Страница 8 из 11
— Да здесь он, дядя Ваня, — раздался из темноты мальчишеский голос. — Схоронился у меня в ногах, весь трясется.
— Это кто говорит? — спросил боец. — Ты, Ленька?
— Я.
— Ленька Кубышкин из Кобыленки? Кузьмы Петровича сын?
— Он самый.
— Дай-ка я около тебя сяду.
Боец протиснулся к мальчику, сел, опустил руку, нащупал дрожащего пса, вытащил его за загривок и посадил к себе на колени.
— Вот, понимаешь, навернулась забота, — сказал боец. — Увязался Дымок, что с ним поделаешь! А женщины мои небось измаялись там на станции, все его кличут. Чего ж теперь будет-то?
— Ничего не будет, — сказала проводница, — кроме того, что я тебя высажу с этой собакой в Кобыленке. Взял моду с собаками в такое время кататься! Билет на нее есть?

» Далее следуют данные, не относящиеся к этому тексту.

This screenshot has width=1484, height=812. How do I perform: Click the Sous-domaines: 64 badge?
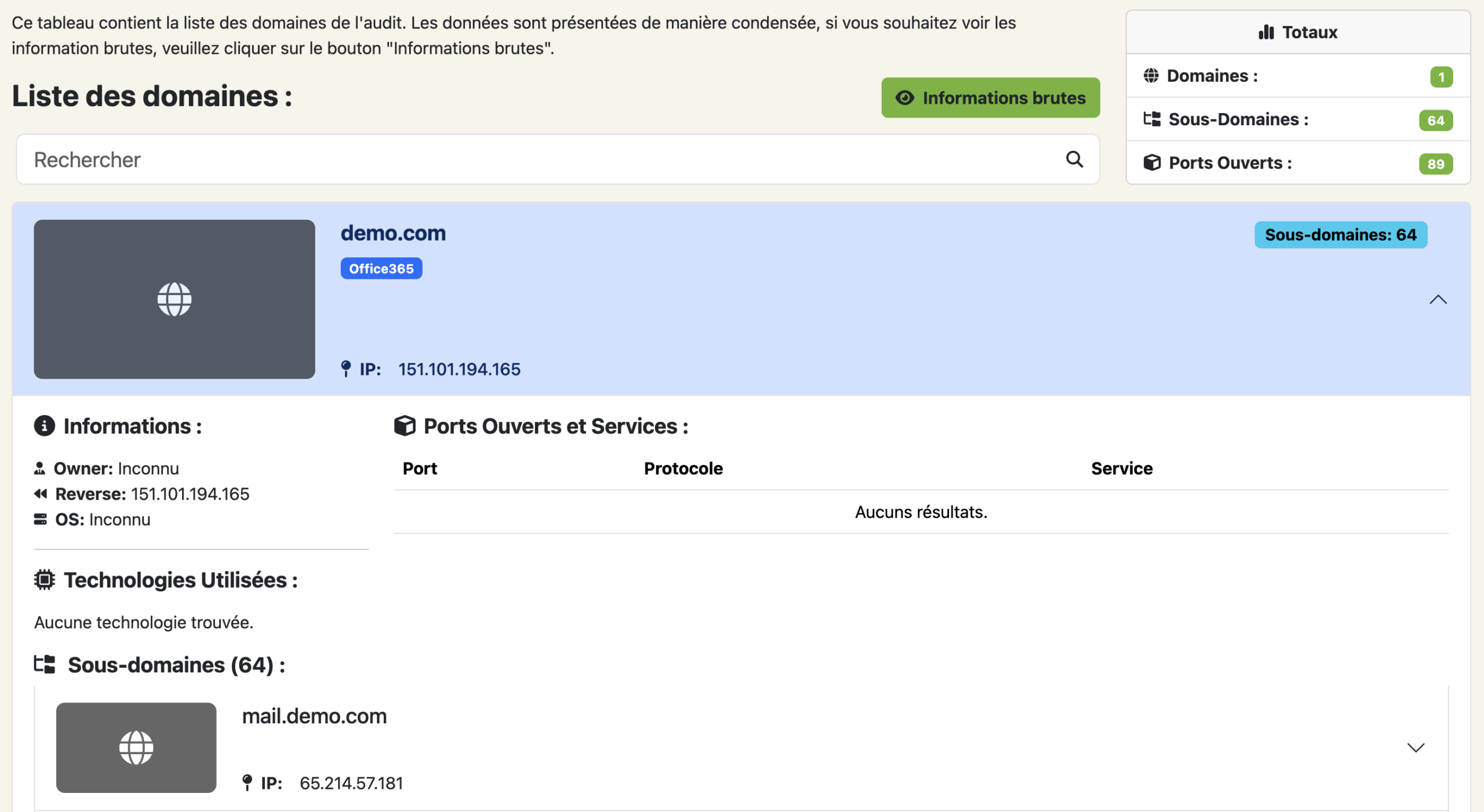point(1340,235)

— Нету, — сказал боец. — Я ж ее не брал, она сама в вагон влезла, в ногах схоронилась.
— Мне какое дело — ответила проводница, — сама или не сама. Мне давай билет и общее согласие пассажиров на провоз ее в этом вагоне. И справку, что она у тебя здоровая. Ишь моду взял какую, — собаками сейчас займаться.

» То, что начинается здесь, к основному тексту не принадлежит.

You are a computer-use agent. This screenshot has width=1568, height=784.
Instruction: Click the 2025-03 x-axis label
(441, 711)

— Иди ты, знаешь куда! — сказал из темноты хриплый голос. — Бессовестная! По человечеству надо судить. А у тебя заместо ума — тарифные правила!
— Поговори у меня! — угрожающе сказала проводница, но ей не дали окончить.
Вагон зашумел так грозно, что проводница ушла. Она так хлопнула дверью, что старуха, сидевшая у дверей, перекрестилась:
— Исусе Христе! Так ведь и голову отшибить недолго!
— Слыхал я, Ленька, что от отца, от Кузьмы Петровича, писем весь год не было, — сказал, помолчав, боец.
— Не было. Все не пишет.
— А ты не беспокойся. Иной человек и жив и его осколком даже нисколько не царапнуло, а он писем не пишет.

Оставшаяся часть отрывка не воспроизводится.